■ **SELECTED EXCERPT**:
★ ★ ★ ★

5

I struggle to come up with a title that describes what I'm trying to solve, so please comment if you have a better title!

The solution can be in R, Python, or SQL (Aster TeraData SQL to be exact, though a solution any SQL language is very helpful for learning purposes)

The problem: Given a list of pairs of items in no particular order, generate an output that links together all pairs that are related with at least one link.

Here is a simple example using R:

colone = c("a","b","u","e","f","f","j","z")
coltwo = c("b","c","c","a","g","h","h","y")
d <- data.frame(colone, coltwo)
d
  colone coltwo
1      a      b
2      b      c
3      u      c
4      e      a
5      f      g
6      f      h
7      j      h
8      z      y

Desired output (in any easily-readable data structure):

(a,b,c,e,u)
(f,g,h,j)
(y,z)

Essentially, the input is representing a graph of nodes and edges. The desired out is a list of all objects within the graph that are connected.

Any help or thoughts would be appreciated!

so13eit
  • 942
  • 3
  • 11
  • 22
  • The question is a bit unclear. I am not understanding the expected output. – ZdaR Jun 15 '15 at 14:51
  • @ZdaR I've updated the question with more explanation on the problem- I realized it was essentially a graph question. – so13eit Jun 15 '15 at 15:02
  • This is known as [tag:connected-components], which is the transitive closure of your relation. It is the standard example for a problem that needs an iterative approach, and cannot be modeled in pure SQL (and which is, thus, a motivation for PL/SQL and similar extensions). – Has QUIT--Anony-Mousse Jun 15 '15 at 15:20
  • @Anony-Mousse I've updated the question title to reflect my question better. Thanks also for the update on SQL- great to know! – so13eit Jun 15 '15 at 15:24

1 Answers1

3

In R, you could use the package igraph:

library(igraph)

★ ★ ★ ★

■ **COLLECTED DATA**:
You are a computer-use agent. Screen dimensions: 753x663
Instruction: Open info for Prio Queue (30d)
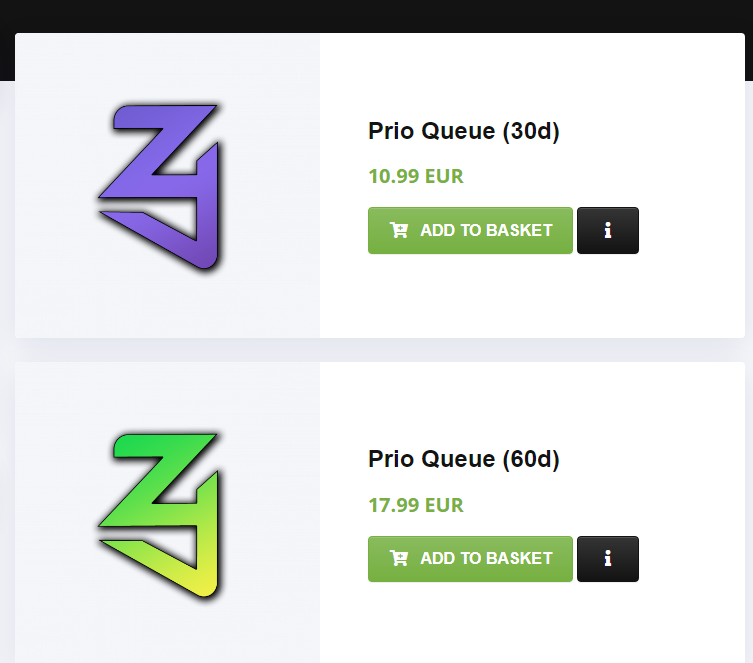pyautogui.click(x=608, y=231)
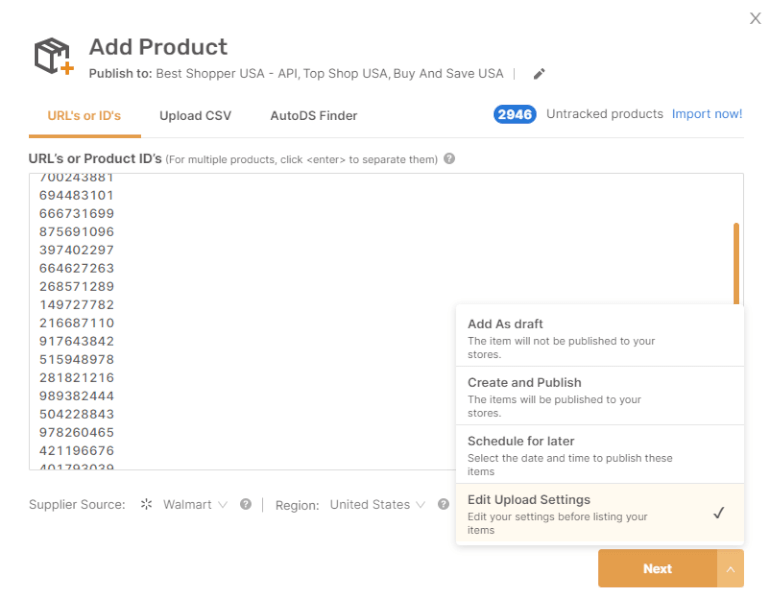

★ ★ ★ ★

Using the forum thread on linking related pairs, decide whether each statement agrees with it, answering yes or no and quoting the deciding words: (a) Python is an acceptable language for the solution. (b) In the desired output, j is grouped with y and z. (c) A commenter says this problem can be modeled in pure SQL.

(a) Yes: "The solution can be in R, Python, or SQL"
(b) No: "(f,g,h,j)"
(c) No: "cannot be modeled in pure SQL"